─── Data section

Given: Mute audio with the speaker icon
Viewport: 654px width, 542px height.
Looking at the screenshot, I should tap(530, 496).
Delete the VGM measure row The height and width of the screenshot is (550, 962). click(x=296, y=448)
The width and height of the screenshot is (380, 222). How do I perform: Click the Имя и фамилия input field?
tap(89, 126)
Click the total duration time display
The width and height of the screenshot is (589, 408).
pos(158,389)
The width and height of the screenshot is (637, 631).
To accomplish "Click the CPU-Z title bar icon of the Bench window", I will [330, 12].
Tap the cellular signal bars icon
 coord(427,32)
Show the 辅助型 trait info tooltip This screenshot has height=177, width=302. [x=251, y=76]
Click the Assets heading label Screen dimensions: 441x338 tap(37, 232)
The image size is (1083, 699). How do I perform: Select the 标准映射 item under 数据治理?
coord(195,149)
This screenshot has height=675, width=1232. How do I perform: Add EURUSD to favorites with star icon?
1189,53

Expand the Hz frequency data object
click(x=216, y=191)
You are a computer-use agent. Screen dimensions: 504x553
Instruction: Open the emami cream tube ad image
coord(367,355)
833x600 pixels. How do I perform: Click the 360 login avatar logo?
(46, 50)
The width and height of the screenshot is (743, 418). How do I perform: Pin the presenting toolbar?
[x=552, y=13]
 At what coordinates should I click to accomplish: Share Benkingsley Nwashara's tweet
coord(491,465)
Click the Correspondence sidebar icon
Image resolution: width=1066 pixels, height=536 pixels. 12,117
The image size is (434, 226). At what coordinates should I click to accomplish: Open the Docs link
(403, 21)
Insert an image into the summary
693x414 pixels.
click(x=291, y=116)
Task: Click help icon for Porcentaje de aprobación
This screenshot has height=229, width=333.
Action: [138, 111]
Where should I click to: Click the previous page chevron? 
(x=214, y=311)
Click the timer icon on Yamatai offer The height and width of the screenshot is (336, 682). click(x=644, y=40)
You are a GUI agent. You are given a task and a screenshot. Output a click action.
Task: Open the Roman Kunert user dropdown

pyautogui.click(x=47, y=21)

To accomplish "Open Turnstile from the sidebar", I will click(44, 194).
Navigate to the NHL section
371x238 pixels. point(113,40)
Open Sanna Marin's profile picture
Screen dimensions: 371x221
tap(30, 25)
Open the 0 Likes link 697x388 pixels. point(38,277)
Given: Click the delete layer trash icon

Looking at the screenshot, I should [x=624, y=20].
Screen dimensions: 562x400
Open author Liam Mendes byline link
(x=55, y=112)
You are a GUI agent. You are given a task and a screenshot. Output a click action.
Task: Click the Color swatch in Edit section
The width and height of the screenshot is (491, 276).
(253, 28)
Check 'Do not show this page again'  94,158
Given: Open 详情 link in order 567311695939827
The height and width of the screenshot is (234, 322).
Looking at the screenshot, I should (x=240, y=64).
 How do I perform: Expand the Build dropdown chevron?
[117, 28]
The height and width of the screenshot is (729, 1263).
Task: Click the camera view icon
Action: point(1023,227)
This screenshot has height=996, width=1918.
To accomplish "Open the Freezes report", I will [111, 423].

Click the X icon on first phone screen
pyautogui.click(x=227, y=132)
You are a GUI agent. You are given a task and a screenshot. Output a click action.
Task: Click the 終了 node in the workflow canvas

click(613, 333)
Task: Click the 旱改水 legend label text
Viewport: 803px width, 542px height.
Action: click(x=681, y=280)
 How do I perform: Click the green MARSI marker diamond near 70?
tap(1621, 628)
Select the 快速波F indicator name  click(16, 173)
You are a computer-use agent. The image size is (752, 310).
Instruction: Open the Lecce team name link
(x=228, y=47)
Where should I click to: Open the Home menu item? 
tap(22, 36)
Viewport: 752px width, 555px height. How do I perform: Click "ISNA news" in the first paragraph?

──────

Required work — Print every one of the entries above again, word for word and without any changes.

Task response —
Given: Mute audio with the speaker icon
Viewport: 654px width, 542px height.
Looking at the screenshot, I should tap(530, 496).
Delete the VGM measure row The height and width of the screenshot is (550, 962). click(x=296, y=448)
The width and height of the screenshot is (380, 222). How do I perform: Click the Имя и фамилия input field?
tap(89, 126)
Click the total duration time display
The width and height of the screenshot is (589, 408).
pos(158,389)
The width and height of the screenshot is (637, 631).
To accomplish "Click the CPU-Z title bar icon of the Bench window", I will [330, 12].
Tap the cellular signal bars icon
 coord(427,32)
Show the 辅助型 trait info tooltip This screenshot has height=177, width=302. [x=251, y=76]
Click the Assets heading label Screen dimensions: 441x338 tap(37, 232)
The image size is (1083, 699). How do I perform: Select the 标准映射 item under 数据治理?
coord(195,149)
This screenshot has height=675, width=1232. How do I perform: Add EURUSD to favorites with star icon?
1189,53

Expand the Hz frequency data object
click(x=216, y=191)
You are a computer-use agent. Screen dimensions: 504x553
Instruction: Open the emami cream tube ad image
coord(367,355)
833x600 pixels. How do I perform: Click the 360 login avatar logo?
(46, 50)
The width and height of the screenshot is (743, 418). How do I perform: Pin the presenting toolbar?
[x=552, y=13]
 At what coordinates should I click to accomplish: Share Benkingsley Nwashara's tweet
coord(491,465)
Click the Correspondence sidebar icon
Image resolution: width=1066 pixels, height=536 pixels. 12,117
The image size is (434, 226). At what coordinates should I click to accomplish: Open the Docs link
(403, 21)
Insert an image into the summary
693x414 pixels.
click(x=291, y=116)
Task: Click help icon for Porcentaje de aprobación
This screenshot has height=229, width=333.
Action: [138, 111]
Where should I click to: Click the previous page chevron? 
(x=214, y=311)
Click the timer icon on Yamatai offer The height and width of the screenshot is (336, 682). click(x=644, y=40)
You are a GUI agent. You are given a task and a screenshot. Output a click action.
Task: Open the Roman Kunert user dropdown

pyautogui.click(x=47, y=21)

To accomplish "Open Turnstile from the sidebar", I will click(44, 194).
Navigate to the NHL section
371x238 pixels. point(113,40)
Open Sanna Marin's profile picture
Screen dimensions: 371x221
tap(30, 25)
Open the 0 Likes link 697x388 pixels. point(38,277)
Given: Click the delete layer trash icon

Looking at the screenshot, I should [x=624, y=20].
Screen dimensions: 562x400
Open author Liam Mendes byline link
(x=55, y=112)
You are a GUI agent. You are given a task and a screenshot. Output a click action.
Task: Click the Color swatch in Edit section
The width and height of the screenshot is (491, 276).
(253, 28)
Check 'Do not show this page again'  94,158
Given: Open 详情 link in order 567311695939827
The height and width of the screenshot is (234, 322).
Looking at the screenshot, I should (x=240, y=64).
 How do I perform: Expand the Build dropdown chevron?
[117, 28]
The height and width of the screenshot is (729, 1263).
Task: Click the camera view icon
Action: point(1023,227)
This screenshot has height=996, width=1918.
To accomplish "Open the Freezes report", I will [111, 423].

Click the X icon on first phone screen
pyautogui.click(x=227, y=132)
You are a GUI agent. You are given a task and a screenshot. Output a click action.
Task: Click the 終了 node in the workflow canvas

click(613, 333)
Task: Click the 旱改水 legend label text
Viewport: 803px width, 542px height.
Action: click(x=681, y=280)
 How do I perform: Click the green MARSI marker diamond near 70?
tap(1621, 628)
Select the 快速波F indicator name  click(16, 173)
You are a computer-use agent. The image size is (752, 310).
Instruction: Open the Lecce team name link
(x=228, y=47)
Where should I click to: Open the Home menu item? 
tap(22, 36)
Viewport: 752px width, 555px height. How do I perform: Click "ISNA news" in the first paragraph?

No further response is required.